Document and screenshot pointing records
___

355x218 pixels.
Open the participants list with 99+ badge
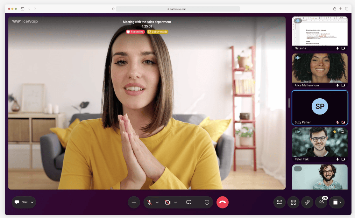321,202
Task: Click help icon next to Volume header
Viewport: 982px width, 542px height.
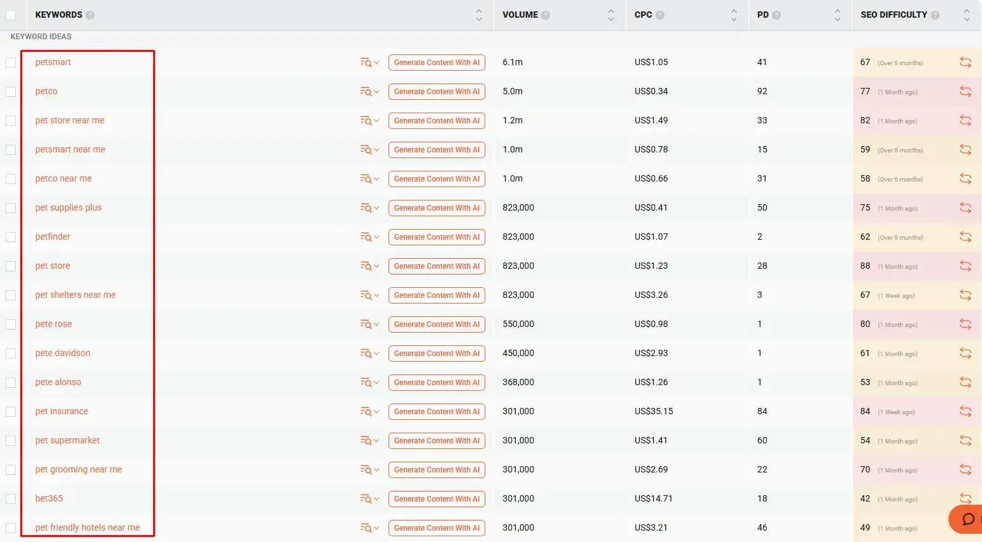Action: click(x=545, y=15)
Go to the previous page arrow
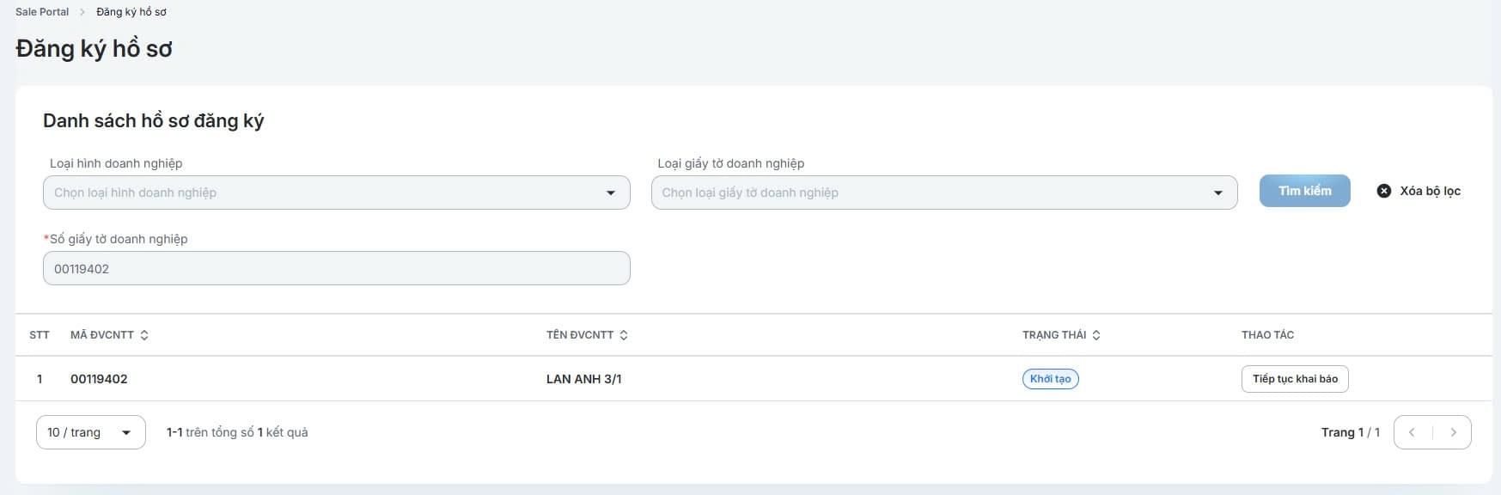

___

**EXERCISE**
Identify every line of the records containing the string "participants", and copy each one out in full.

**WRITTEN RESPONSE**
Open the participants list with 99+ badge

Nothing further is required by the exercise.